18. 18. The apparatus of claim 17, wherein the holder comprises a feeder configured to move boxes to a front of the stack to replace unloaded boxes.
19. 19. The apparatus of any one of claims 9 to 18, wherein the partially-assembled box comprises the first panel and second, third and fourth panels of the panels, pre-attached into a closed body, and comprises flaps extending from the panels, and wherein in the presented flattened condition the box has the front and the rear, wherein the front comprises the first and second panels of the closed body and the flaps associated with the first and second panels, wherein the rear of the box comprises the third and fourth panels of the closed body and the flaps associated with the third and fourth panels; wherein the picker is configured to engage with the first panel at the front of the box and move away from the holder to move the first panel away from the holder while the rear of the box is engaged by the retainer, causing initial folding of the panels until the rear of the box is released from the retainer; and wherein the path of the guide, relative to the path of the picker, is configured to receive the second panel of the box to control an angle between the second panel and the first panel of the box during the continued motion of the picker to the placing location, to enable the picker to deposit the box at the placing location in the erected condition.

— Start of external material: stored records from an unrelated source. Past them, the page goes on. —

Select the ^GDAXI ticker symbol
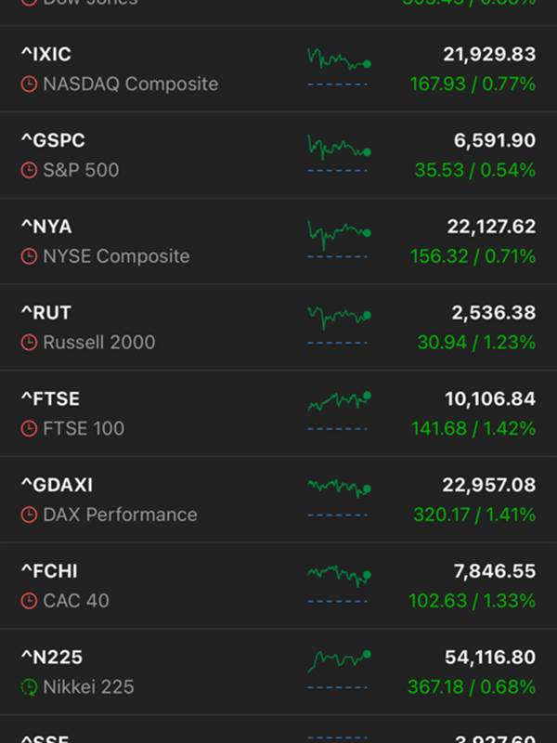The image size is (557, 743). (x=57, y=485)
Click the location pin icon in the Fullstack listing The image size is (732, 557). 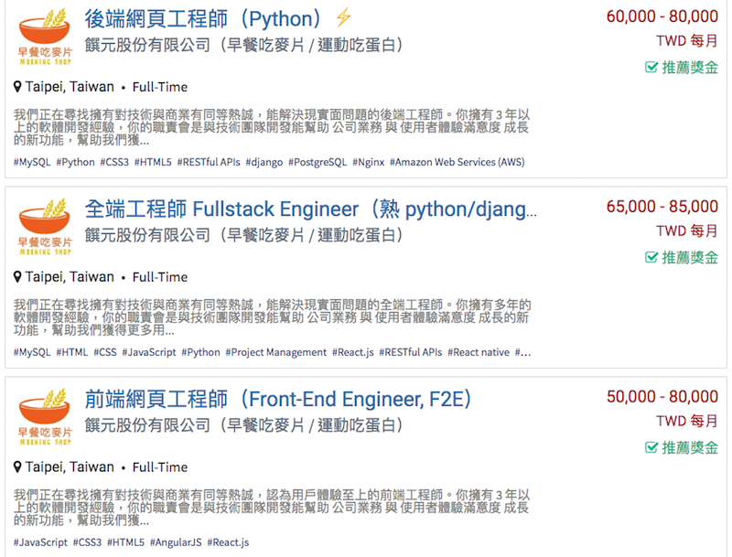click(x=17, y=277)
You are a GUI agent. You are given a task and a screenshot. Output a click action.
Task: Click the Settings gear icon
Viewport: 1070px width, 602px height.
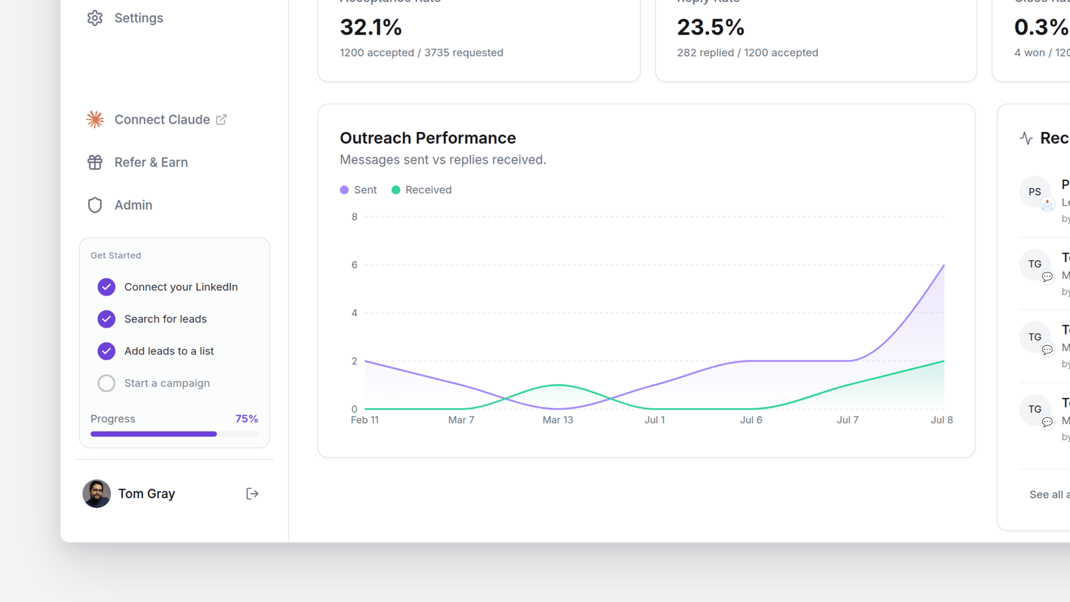(x=95, y=18)
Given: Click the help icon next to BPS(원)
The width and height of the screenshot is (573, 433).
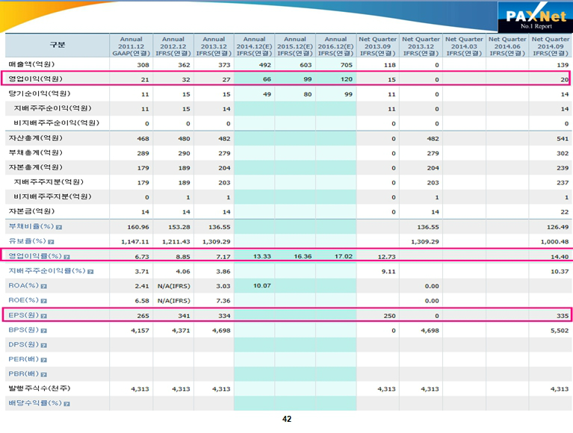Looking at the screenshot, I should click(x=43, y=330).
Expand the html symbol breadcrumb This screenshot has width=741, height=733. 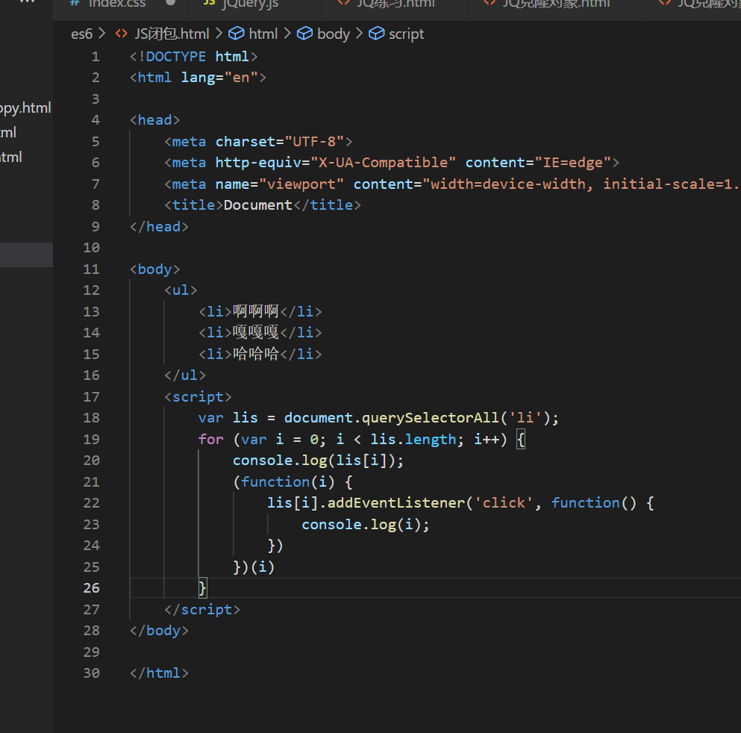click(263, 34)
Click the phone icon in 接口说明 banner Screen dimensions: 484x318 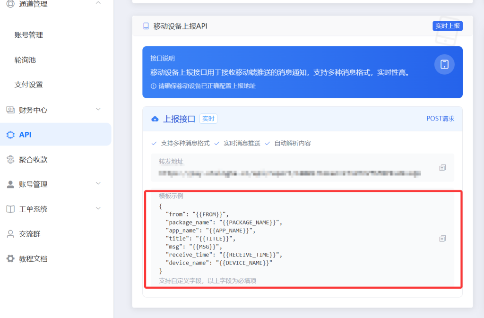click(444, 64)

20. 20. The apparatus of claim 19, wherein in the flattened condition, the angle between the first panel and the second panel is approximately 180 degrees.
21. 21. The apparatus of claim 19 or 20, wherein the initial folding folds the box into a shape in which the angle between the first panel and the second panel is an obtuse angle.
22. 22. The apparatus of claim 19, 20, or 21, wherein the placing location is a placing surface onto which the box is placed, wherein the first panel of the box faces the placing surface when the box is released onto the placing surface by the picker.
23. 23. The apparatus of claim 22, wherein the second panel is forced into an upright angle relative to the first panel by the guide when the box is released onto the placing surface by the picker.
24. 24. The apparatus of claim 23, wherein a holder end of the guide extends to the holder and a placing end of the guide extends to the placing location, wherein the placing end of the guide meets the placing surface at a substantially perpendicular angle, wherein the placing end of the guide is approximately vertical, wherein the placing surface is approximately horizontal, and wherein a distance between the placing end of the guide and a placing position of the picker forces the second panel of the box into a substantially perpendicular angle relative to the first panel by the guide when the box is in a position ready to be released onto the placing surface by the picker.
25. 25. The apparatus of any one of claims 19 to 24, wherein the picker is configured to rotate the first panel of the box from a first orientation when the box is in the flattened condition in the holder, to a second orientation facing the placing surface.